BACKGROUND: We analyzed late fatal infections (LFI) in allogeneic stem cell transplant (HCT) recipients reported to the Center for International Blood and Marrow Transplant Research.
METHODS: We analyzed the incidence, infection types and risk factors contributing to LFI in 10336 adult and 5088 pediatric subjects surviving ≥2 years after first HCT without relapse.
RESULTS: Among 2245 adult and 377 pediatric subjects who died, infections were a primary or contributory cause of death in 687(31%) and 110(29%) subjects, respectively.

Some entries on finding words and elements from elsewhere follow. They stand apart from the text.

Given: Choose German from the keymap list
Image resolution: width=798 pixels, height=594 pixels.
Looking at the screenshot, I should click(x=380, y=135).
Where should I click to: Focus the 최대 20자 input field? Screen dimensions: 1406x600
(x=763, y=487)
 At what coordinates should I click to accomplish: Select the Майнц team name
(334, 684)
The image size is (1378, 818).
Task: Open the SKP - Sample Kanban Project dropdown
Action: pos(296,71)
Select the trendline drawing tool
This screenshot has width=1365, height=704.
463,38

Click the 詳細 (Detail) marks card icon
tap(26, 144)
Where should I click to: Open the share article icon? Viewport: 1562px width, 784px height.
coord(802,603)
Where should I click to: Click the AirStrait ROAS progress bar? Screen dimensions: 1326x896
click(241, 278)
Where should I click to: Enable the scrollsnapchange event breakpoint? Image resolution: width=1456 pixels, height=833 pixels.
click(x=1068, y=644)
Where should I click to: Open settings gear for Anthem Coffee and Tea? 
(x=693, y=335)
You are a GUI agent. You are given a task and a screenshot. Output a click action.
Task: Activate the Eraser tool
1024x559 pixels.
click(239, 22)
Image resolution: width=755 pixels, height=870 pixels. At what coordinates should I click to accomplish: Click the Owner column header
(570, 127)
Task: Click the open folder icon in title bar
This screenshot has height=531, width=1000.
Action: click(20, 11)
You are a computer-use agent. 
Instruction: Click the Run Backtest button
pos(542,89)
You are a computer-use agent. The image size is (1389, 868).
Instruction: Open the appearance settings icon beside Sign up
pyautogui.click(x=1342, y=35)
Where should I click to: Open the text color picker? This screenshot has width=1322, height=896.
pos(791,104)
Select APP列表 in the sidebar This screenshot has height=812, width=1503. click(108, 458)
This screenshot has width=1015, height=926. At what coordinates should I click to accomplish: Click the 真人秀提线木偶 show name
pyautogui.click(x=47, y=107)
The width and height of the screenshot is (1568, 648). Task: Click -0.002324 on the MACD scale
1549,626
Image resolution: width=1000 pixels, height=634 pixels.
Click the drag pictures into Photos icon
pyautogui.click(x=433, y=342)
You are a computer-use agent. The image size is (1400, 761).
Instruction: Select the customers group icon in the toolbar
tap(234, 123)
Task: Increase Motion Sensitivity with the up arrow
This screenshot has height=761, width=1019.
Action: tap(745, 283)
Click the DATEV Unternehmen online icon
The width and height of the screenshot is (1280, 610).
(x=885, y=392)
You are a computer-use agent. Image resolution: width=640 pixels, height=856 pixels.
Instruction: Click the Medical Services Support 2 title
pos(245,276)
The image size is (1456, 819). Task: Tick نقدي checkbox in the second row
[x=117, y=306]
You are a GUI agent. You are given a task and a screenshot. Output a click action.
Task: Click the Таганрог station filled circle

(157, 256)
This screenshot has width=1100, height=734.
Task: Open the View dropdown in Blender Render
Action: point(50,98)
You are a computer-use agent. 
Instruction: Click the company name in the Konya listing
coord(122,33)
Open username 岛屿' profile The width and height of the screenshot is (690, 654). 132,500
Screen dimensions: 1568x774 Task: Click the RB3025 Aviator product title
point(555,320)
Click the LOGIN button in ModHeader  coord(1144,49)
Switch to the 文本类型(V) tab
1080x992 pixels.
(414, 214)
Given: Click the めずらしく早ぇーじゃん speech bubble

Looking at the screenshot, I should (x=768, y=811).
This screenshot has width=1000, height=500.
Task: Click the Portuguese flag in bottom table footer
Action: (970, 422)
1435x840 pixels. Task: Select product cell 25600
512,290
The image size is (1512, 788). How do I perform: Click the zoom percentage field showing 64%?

At 12 years post-HCT cumulative incidence of LFIs was 6.4 % (95% confidence interval[CI]:5.8-7.0%) in adults as compared with 1.8% (95%CI:1.4-2.3%) in pediatric subjects, p<0.001. In adults, the two most significant risks for developing LFI were increasing age (20-39, 40-54 and ≥ 55 vs 18-19 years) with hazard ratio (HR) of 3.12 (95%CI:1.33-7.32), 3.86 (95%CI:1.66-8.95) and 5.49 (95%CI:2.32-12.99) and a history of chronic GVHD (cGVHD) with ongoing immunosuppression 2 years post-HCT as compared to no history of GVHD with HR 3.87 (95%CI:2.59-5.78), respectively. In pediatric subjects, the three most significant risks for developing LFI were a history of cGVHD with (HR 9.49, 95%CI:4.39-20.51) or without (HR 2.7,95%CI:1.05-7.43) ongoing immunosuppression 2 years post-HCT as compared to no history of GVHD, diagnosis of inherited abnormalities of erythrocyte function as compared to diagnosis of acute myeloid leukemia (AML) (HR 2.30, 95%CI:1.19-4.42) and age >10 years (HR 1.92, 95%CI:1.15-3.2).
CONCLUSION: This study emphasizes the importance of continued vigilance for late infections after HCT and support strategies aimed to decrease the risk of cGVHD.